Looking backward is nothing new for the website 98 Bowery and its commercial offshoot Gallery 98. These sites aim to keep alive the radical fringes of the downtown New York art scene of the 1970s and ’80s by recounting tales and selling art and ephemera.
2015 has been a good year for the 1970s and ’80s. Many of the artists featured on Gallery 98—like Christy Rupp, Anton Van Dalen, Jane Dickson, Peter Fend, Joseph Nechvatal, and Walter Robinson—have seen interest in their old works and their new creations. Neke Carson’s Works on Art and Rectal Realism was the realization of a book he first mocked up in the 1970s. Marcia Resnick’s Punks, Poets, and Provocateurs was the fulfillment of a project begun in the 1980s. A new book by COLAB stalwart Alan Moore, Occupation Culture: Art and Squatting in the City from Below, showed that art history did not have to be rooted in the art market.

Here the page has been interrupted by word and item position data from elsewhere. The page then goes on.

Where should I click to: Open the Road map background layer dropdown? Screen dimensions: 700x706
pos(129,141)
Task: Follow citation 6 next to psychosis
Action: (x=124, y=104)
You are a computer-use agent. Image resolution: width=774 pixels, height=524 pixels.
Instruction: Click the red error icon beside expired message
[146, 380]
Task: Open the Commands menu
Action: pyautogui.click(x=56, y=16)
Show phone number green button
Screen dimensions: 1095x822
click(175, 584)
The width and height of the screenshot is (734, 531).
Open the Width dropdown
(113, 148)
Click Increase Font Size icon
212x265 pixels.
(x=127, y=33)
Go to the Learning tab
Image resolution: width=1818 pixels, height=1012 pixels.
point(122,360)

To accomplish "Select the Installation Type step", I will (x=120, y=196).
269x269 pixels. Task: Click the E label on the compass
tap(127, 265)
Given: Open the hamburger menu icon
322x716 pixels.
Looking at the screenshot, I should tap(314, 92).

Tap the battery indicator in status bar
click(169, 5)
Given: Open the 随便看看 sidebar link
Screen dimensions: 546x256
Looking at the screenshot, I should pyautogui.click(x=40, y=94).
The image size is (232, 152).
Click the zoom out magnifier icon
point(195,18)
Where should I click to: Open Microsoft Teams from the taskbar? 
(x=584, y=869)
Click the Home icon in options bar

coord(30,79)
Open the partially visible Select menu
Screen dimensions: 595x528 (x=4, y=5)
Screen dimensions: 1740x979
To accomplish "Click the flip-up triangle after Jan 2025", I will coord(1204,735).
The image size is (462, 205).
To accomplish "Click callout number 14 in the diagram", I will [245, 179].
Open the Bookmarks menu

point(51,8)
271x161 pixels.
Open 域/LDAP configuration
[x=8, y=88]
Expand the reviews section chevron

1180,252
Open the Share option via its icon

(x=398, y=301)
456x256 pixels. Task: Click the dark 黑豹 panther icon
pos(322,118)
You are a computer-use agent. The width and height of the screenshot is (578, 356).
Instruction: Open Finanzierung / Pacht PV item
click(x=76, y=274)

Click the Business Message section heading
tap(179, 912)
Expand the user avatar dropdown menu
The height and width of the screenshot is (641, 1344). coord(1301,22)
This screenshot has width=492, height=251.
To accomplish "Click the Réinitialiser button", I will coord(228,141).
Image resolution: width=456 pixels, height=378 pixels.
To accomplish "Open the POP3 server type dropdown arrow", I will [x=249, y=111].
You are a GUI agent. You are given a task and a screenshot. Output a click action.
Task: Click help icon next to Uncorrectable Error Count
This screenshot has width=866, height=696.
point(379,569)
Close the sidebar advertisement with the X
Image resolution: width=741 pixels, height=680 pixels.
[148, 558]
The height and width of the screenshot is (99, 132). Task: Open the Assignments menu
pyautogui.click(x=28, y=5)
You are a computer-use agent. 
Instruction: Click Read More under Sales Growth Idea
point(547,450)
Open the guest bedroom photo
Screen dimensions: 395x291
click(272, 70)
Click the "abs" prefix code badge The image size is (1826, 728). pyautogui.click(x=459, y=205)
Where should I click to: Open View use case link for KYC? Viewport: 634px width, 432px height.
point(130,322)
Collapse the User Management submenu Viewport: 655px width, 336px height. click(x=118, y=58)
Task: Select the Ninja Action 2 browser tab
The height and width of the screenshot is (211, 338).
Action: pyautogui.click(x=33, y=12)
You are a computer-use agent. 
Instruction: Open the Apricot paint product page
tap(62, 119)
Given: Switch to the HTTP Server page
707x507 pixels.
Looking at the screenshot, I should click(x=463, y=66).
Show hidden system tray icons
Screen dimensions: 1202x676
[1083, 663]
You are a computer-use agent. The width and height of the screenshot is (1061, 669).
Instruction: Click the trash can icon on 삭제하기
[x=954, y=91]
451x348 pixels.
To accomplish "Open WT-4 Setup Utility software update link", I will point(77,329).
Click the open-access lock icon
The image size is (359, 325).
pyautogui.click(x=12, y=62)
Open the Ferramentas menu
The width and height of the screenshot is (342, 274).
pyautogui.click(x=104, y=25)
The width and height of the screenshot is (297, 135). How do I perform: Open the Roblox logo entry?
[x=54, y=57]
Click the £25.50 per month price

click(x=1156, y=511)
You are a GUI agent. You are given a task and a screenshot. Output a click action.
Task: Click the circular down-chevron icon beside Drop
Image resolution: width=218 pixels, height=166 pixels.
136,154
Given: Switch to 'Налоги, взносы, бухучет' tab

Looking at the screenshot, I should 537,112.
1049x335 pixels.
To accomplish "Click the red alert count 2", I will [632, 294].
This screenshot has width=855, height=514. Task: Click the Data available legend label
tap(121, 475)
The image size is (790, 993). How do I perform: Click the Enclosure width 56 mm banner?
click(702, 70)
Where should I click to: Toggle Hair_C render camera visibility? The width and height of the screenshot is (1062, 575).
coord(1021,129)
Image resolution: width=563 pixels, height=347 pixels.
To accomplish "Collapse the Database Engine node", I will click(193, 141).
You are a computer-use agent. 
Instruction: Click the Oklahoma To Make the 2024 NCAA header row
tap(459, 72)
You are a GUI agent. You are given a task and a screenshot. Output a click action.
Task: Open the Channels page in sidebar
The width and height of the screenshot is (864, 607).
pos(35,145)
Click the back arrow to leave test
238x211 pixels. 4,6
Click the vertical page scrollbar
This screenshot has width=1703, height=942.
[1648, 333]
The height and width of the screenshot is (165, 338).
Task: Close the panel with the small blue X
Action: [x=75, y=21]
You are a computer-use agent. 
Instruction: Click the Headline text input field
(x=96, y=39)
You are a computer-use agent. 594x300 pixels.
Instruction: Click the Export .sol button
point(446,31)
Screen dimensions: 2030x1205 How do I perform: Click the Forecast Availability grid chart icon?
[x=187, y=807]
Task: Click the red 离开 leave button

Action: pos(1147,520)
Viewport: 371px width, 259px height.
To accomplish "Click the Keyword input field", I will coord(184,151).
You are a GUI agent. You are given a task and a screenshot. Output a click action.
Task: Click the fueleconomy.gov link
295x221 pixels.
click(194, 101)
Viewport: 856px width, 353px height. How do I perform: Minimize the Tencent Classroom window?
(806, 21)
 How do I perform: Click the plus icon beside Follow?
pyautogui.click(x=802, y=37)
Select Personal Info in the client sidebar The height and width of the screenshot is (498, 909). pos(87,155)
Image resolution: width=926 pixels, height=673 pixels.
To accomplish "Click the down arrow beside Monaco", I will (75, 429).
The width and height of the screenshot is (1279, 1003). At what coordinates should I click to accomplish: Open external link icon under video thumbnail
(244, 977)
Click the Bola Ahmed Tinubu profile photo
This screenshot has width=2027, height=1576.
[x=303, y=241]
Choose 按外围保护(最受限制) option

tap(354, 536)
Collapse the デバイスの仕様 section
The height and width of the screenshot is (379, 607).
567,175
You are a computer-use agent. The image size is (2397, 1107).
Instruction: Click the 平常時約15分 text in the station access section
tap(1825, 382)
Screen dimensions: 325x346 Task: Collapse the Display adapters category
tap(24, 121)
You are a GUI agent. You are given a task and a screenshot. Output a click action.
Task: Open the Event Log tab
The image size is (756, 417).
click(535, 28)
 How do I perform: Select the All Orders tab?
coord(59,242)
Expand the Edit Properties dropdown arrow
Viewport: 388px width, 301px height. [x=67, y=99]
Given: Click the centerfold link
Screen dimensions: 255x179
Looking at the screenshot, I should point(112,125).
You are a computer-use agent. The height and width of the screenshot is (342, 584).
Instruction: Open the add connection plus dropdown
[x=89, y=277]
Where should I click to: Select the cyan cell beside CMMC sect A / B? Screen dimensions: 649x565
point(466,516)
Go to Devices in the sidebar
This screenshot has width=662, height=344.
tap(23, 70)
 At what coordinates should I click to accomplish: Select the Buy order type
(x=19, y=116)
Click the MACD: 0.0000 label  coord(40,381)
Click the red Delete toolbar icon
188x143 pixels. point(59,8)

With art-world interest in the 1970s and ’80s riding high, Gallery 98 participated in a number of gallery shows. Anthony Haden-Guest’s “The Last Party” at White Box featured many of our favorites, including Roberta Bayley, Anton Perich, Curt Hoppe, and M. Henry Jones. Works from the Gallery 98 inventory by Colette, Kiki Smith, Christof Kohlhofer, and others were part of Glenn Horowitz Rare Gallery’s exhibition “The Downtown Decade,” documented with an illustrated catalogue (pdf). Howl! Happening, a new East Village space opened by Jane Friedman, exhibited Arturo Vega, Lydia Lunch, Clayton Patterson, and a Pyramid Club retrospective. Marc Miller, the founder of Gallery 98, is an advisor to the space.
2015 has also seen many of the picture stories featured on 98 Bowery picked up by other media outlets. The Huffington Post spotlighted the 1978 Punk Art catalogue with an article provocatively titled “16 Images that Capture the Dark and Beautiful Love Affair Between Art and Punk.” The Guardian, Dangerous Minds, and Flavorwire all did spreads of the photo series “Bettie Visits CBGB” by Bettie Ringma and Marc H. Miller. The duo’s slightly later series of Amsterdam bar portraits was the subject of a picture story in Vice translated into nine languages.
We eagerly await 2016. Howl! promises shows on Punk magazine and the East Village Eye. This will be the year for the eagerly anticipated books History is Made at Night, comprising photographs by David Godlis, and A Book about Colab (and Related Activities), edited by Printed Matter director Max Schumann.